## DATA RECORDS
══════════

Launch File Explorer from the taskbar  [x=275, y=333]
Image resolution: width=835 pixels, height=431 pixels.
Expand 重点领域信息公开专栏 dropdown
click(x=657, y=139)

══════════

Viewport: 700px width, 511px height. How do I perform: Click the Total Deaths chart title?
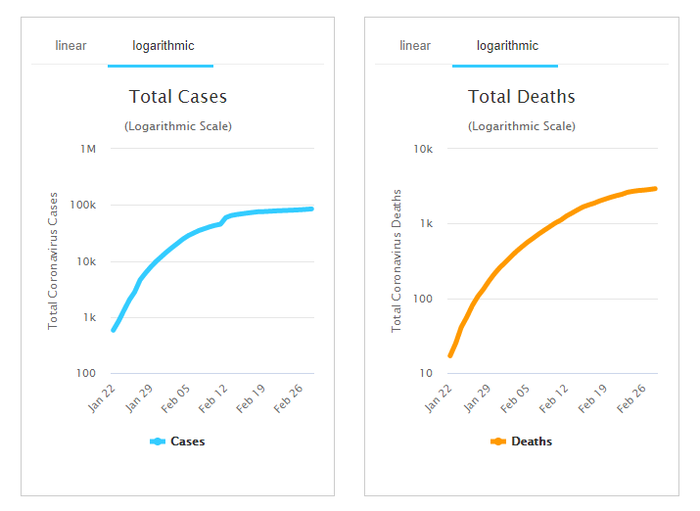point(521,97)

══════════

## SET TASK
Can you transcribe, word for word, the lines between the one holding "Viewport: 700px width, 511px" and the one holding "point(521,97)", both included, with the pictures left out?

## RESULT
Viewport: 700px width, 511px height. How do I perform: Click the Total Deaths chart title?
point(521,97)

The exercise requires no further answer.